我需要从大约6000万行的数据集中创建一个2000列,大约30-50千万行的数据透视表.我曾尝试过旋转100,000行的数据块,但这种方法行得通,但是当我尝试通过先执行.append()然后再执行.groupby('someKey').sum()来重新组合DataFrame时,我的所有内存都被占用了和python最终崩溃.

I need to create a pivot table of 2000 columns by around 30-50 million rows from a dataset of around 60 million rows. I've tried pivoting in chunks of 100,000 rows, and that works, but when I try to recombine the DataFrames by doing a .append() followed by .groupby('someKey').sum(), all my memory is taken up and python eventually crashes.

如何以有限的RAM量处理如此大的数据?

How can I do a pivot on data this large with a limited ammount of RAM?

添加示例代码

以下代码在此过程中包括各种测试输出,但是最后打印出的是我们真正感兴趣的内容.请注意,如果将segMax更改为3(而不是4),则该代码将为正确输出产生误报.主要问题是,如果sum(wawa)所查看的每个块中都不存在一个shipmentid条目,则该条目不会出现在输出中.
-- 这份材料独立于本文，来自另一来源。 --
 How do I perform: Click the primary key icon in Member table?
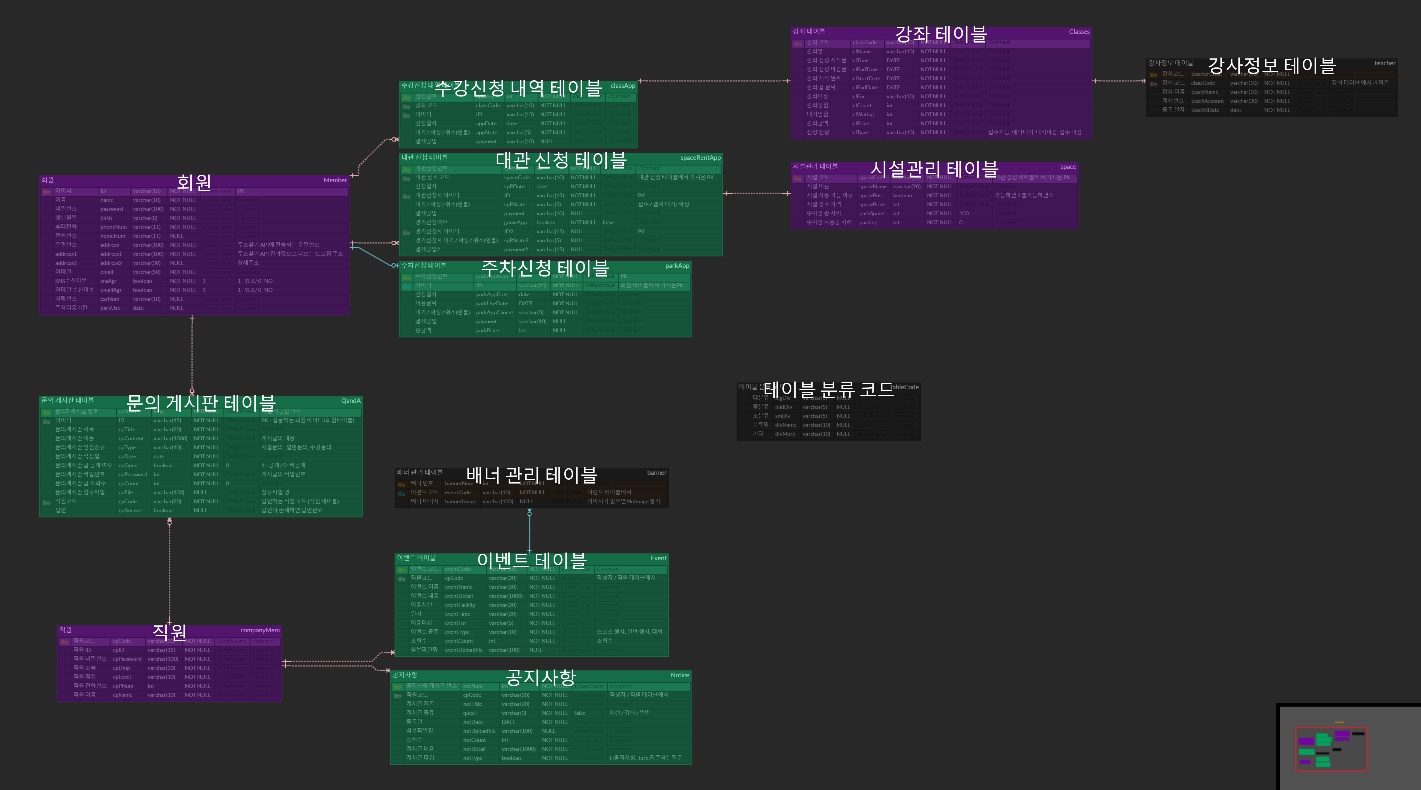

The following code includes various test outputs along the way, but the last print is what we're really interested in. Note that if we change segMax to 3, instead of 4, the code will produce a false positive for correct output. The main issue is that if a shipmentid entry is not in each and every chunk that sum(wawa) looks at, it doesn't show up in the output.

import pandas as pd
import numpy as np
import random
from pandas.io.pytables import *
import os

pd.set_option('io.hdf.default_format','table') 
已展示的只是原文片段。